October 2, 2015 by Lyn Thorne-Alder
Edally Academy and the other six schools of its sort were built for many purposes, not the least of which was to promulgate a consistent narrative about Calenta and its culture throughout the entire continent. The schools’ more commonly spoken-of goal, however, is to train up professionals in many fields.
The Calenyena people value and have always valued the skilled trades; as such, their schools focus on trades that are needed, useful, and require broad and long training.
A graduate of Akaizepennen house, for instance, can expect to become an Engineer, which is a title the way “Doctor” is in modern-day America. This includes a great deal of mechanical engineering, architecture, device-building, city planning, and bridge-building.
Someone from Kaarson House will become an Economist or Farmer, either running a trading house or trading route, working for the government to help with taxes, aid, and budgeting, or working to milk the most sustenance out of Reisasan’s rocky, uneven, unforgiving soil.
(To become a Farmer, as with many of the other trades, one could also apprentice to a Farmer and work one’s way up. The appeal of the Academies is not that they are a better way to learn, but a broader way, and that they help build connections all over the continent.)
Each House has its own career track, some broader than others, often representing a shift in the world since the Houses were formed. Estiessyaa House, for instance, now spans much more than censuses and embassies — yet at the same time, there are no nations to be diplomatic with; the Calenyen Empire spans everything they can see or reach. Kyokyoenet House – Martial and War – is far more focused on policing and on martial theory than it once was, when war was an imminent possibility.

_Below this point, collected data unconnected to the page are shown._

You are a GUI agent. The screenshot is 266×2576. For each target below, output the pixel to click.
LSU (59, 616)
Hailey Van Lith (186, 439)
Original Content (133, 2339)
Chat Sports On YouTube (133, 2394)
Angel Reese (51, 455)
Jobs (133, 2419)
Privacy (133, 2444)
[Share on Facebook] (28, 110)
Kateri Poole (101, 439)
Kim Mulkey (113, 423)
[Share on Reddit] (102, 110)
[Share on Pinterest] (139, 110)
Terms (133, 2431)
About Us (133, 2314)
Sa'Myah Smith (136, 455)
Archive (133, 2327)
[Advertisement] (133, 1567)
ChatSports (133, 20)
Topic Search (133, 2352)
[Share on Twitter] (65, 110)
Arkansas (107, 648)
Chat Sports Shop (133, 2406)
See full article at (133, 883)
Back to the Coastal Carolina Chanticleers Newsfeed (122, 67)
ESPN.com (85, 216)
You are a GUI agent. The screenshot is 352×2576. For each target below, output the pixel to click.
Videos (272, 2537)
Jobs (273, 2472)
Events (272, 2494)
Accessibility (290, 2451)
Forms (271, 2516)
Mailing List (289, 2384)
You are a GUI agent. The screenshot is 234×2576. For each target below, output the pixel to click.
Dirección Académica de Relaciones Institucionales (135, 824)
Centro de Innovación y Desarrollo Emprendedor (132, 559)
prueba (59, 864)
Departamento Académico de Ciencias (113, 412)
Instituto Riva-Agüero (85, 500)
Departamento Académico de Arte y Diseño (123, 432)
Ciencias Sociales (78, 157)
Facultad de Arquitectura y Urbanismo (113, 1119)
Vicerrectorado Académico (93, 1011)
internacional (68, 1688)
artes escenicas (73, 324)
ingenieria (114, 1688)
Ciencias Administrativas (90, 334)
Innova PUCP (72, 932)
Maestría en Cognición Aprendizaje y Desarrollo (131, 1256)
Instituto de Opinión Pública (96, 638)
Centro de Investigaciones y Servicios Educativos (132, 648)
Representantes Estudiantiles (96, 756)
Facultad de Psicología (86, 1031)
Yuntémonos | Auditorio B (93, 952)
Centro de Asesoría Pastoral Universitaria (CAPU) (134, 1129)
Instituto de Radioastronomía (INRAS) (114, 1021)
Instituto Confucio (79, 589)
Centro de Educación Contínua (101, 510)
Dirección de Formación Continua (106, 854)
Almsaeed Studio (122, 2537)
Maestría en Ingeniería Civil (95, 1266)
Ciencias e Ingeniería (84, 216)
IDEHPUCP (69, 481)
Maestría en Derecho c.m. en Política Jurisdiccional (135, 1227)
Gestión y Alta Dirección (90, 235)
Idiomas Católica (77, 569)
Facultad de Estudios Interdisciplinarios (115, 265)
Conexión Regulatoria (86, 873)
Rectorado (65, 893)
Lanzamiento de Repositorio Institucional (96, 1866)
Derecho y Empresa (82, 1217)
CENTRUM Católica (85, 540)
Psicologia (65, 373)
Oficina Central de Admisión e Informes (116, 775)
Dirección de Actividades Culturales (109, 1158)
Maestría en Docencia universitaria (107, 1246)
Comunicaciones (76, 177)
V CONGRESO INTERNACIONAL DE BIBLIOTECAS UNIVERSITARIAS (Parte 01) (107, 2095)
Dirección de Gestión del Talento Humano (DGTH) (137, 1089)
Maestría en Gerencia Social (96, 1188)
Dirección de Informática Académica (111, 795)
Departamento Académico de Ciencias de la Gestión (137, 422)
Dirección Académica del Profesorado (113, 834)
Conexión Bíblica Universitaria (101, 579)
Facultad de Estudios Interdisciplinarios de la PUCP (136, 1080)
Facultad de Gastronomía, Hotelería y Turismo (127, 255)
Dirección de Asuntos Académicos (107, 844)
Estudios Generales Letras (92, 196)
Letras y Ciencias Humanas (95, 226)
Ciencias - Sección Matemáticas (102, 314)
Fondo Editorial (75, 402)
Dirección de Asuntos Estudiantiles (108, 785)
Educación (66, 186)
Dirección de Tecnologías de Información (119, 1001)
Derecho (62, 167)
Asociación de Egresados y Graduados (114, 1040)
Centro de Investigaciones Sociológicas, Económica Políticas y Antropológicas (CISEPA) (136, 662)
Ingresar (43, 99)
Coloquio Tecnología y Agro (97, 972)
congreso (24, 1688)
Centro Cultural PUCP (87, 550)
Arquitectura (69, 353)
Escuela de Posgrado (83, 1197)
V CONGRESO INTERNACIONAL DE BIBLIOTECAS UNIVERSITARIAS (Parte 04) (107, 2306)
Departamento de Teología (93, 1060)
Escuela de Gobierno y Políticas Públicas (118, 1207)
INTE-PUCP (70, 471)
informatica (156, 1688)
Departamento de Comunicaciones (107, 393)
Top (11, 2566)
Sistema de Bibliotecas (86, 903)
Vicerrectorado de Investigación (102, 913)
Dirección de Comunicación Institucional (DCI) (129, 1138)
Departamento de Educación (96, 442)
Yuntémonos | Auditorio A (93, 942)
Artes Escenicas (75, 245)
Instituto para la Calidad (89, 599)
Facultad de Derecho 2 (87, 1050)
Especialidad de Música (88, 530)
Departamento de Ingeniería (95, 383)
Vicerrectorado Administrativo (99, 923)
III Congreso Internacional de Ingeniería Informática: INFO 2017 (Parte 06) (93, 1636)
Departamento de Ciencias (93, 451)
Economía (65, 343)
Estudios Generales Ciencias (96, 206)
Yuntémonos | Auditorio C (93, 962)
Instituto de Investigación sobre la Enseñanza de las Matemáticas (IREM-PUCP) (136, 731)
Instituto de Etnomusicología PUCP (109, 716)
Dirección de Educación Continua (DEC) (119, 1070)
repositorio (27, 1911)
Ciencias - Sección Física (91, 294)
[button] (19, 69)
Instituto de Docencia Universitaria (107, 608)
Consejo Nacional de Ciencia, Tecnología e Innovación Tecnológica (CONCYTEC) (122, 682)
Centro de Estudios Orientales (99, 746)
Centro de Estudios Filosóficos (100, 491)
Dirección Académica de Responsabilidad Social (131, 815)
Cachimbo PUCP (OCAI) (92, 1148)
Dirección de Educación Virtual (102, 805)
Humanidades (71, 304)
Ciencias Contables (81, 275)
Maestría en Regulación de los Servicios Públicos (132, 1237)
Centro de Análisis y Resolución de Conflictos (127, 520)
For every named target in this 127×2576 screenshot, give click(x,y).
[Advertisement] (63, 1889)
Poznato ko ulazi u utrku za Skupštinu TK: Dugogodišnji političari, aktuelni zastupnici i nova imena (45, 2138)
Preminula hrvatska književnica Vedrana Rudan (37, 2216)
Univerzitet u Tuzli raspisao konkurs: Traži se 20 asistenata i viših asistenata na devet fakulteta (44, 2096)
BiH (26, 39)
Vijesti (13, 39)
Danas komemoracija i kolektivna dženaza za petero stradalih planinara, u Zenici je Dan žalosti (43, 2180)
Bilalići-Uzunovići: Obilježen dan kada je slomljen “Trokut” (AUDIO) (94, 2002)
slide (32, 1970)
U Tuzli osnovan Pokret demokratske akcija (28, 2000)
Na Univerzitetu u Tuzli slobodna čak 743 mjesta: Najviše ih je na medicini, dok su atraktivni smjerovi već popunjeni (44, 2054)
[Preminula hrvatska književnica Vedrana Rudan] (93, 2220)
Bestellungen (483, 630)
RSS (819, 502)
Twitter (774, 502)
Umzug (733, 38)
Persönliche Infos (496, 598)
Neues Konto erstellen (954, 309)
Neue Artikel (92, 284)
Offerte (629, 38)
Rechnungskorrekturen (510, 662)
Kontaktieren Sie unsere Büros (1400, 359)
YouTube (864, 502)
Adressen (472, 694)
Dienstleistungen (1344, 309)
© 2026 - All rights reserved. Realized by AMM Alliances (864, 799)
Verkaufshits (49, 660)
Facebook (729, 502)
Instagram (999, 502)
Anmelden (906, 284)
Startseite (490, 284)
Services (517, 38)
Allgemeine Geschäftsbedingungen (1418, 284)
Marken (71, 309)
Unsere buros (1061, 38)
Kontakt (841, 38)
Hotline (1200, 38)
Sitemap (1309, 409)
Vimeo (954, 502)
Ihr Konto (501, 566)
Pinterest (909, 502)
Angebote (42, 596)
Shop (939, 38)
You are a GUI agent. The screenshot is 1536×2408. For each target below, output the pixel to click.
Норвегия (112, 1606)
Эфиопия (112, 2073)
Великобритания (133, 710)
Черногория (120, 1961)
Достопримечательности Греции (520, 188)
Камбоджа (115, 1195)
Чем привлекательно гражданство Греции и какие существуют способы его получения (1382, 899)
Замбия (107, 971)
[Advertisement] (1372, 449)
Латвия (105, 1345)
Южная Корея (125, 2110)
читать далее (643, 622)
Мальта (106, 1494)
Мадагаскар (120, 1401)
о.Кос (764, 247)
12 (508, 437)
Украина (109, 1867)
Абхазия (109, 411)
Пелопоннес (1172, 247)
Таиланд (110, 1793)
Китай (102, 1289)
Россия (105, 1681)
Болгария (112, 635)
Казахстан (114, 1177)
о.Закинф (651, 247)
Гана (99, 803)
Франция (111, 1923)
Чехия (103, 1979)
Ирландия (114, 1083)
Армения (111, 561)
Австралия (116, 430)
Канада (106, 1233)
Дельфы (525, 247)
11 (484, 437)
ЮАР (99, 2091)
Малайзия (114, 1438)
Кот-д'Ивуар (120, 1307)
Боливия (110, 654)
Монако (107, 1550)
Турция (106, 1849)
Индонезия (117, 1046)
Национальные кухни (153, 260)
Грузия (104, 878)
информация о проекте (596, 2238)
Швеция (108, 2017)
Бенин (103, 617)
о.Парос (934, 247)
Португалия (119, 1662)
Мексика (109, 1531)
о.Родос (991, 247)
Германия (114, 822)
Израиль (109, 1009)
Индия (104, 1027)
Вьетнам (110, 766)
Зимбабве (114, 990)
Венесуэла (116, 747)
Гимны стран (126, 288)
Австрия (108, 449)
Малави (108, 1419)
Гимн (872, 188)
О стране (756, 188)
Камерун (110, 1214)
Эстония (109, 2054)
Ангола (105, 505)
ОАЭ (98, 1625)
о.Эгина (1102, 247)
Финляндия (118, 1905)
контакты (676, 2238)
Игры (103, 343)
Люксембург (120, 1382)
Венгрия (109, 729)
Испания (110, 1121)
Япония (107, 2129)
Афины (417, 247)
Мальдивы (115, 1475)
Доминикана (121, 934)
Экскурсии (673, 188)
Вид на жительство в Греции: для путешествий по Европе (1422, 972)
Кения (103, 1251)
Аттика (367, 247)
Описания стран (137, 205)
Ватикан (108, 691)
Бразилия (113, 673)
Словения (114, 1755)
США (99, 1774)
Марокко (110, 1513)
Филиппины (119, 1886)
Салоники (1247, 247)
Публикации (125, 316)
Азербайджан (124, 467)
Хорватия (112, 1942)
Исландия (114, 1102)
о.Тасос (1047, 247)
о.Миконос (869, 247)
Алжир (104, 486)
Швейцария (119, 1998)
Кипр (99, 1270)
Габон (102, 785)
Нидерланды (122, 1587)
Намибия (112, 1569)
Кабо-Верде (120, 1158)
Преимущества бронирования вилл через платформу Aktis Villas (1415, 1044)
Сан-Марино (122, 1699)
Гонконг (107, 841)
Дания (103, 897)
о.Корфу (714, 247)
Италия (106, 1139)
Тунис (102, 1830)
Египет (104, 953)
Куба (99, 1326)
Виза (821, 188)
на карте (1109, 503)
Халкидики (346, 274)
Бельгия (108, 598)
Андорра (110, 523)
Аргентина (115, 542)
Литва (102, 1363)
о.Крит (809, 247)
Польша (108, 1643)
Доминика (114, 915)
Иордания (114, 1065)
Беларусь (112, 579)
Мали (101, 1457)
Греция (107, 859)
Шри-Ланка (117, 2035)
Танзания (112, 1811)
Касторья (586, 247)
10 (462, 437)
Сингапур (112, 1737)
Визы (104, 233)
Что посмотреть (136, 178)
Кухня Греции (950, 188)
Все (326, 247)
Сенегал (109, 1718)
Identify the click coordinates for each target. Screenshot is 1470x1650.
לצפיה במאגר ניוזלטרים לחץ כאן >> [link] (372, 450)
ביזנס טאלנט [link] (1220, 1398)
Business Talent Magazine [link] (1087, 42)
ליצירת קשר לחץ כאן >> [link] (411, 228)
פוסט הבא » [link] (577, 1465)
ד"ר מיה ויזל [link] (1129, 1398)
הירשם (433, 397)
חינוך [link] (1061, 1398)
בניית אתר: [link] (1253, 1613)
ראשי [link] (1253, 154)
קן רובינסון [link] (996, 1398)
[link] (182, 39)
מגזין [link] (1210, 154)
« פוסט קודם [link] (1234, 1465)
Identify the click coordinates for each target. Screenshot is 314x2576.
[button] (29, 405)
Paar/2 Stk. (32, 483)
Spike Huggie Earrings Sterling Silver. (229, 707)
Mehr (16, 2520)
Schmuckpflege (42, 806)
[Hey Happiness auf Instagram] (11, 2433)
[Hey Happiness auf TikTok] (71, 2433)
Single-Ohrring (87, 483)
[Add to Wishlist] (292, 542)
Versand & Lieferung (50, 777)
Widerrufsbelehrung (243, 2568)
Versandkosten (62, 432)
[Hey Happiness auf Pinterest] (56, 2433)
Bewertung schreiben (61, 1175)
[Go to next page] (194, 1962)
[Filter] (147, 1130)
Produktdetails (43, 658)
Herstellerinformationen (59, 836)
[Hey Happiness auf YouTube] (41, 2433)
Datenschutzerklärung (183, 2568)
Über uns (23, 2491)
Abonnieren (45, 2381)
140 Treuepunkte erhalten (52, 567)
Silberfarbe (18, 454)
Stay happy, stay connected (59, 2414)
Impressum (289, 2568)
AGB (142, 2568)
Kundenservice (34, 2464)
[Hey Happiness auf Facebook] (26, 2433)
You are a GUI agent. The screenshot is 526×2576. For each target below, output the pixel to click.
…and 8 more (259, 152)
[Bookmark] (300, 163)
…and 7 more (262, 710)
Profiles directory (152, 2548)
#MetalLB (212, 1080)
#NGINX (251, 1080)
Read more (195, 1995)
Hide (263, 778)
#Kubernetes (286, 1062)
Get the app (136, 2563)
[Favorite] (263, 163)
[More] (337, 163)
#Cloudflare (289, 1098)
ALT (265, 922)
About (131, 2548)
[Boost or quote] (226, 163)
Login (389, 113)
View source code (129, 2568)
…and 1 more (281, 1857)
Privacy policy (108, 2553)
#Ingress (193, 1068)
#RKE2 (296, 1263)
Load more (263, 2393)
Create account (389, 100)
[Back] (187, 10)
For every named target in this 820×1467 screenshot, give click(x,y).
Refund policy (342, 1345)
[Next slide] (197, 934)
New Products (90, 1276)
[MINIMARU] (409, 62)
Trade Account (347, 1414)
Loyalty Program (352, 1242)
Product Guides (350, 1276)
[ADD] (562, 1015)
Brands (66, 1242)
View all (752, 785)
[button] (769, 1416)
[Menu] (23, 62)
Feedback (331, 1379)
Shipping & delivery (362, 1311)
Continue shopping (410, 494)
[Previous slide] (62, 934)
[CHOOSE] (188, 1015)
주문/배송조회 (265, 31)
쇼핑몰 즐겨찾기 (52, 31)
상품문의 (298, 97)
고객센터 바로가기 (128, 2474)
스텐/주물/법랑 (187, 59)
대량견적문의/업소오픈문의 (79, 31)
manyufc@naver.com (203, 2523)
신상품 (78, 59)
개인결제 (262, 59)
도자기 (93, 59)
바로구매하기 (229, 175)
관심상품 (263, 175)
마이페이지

Despite the focus on career tracks, there is often crossover: someone might enjoy textiles and cloth but have come up through Estiessyaa House and end up marketing and selling fine clothing. Someone might have spent their time in Tyono House learning the Arts but end up a fine diplomat who knows what any target’s choice in artwork might say about them.
Whatever the specific track, those who manage to graduate from Edally – and many don’t make it that far – will have earned their title as a professional, and the higher income and status that come with it.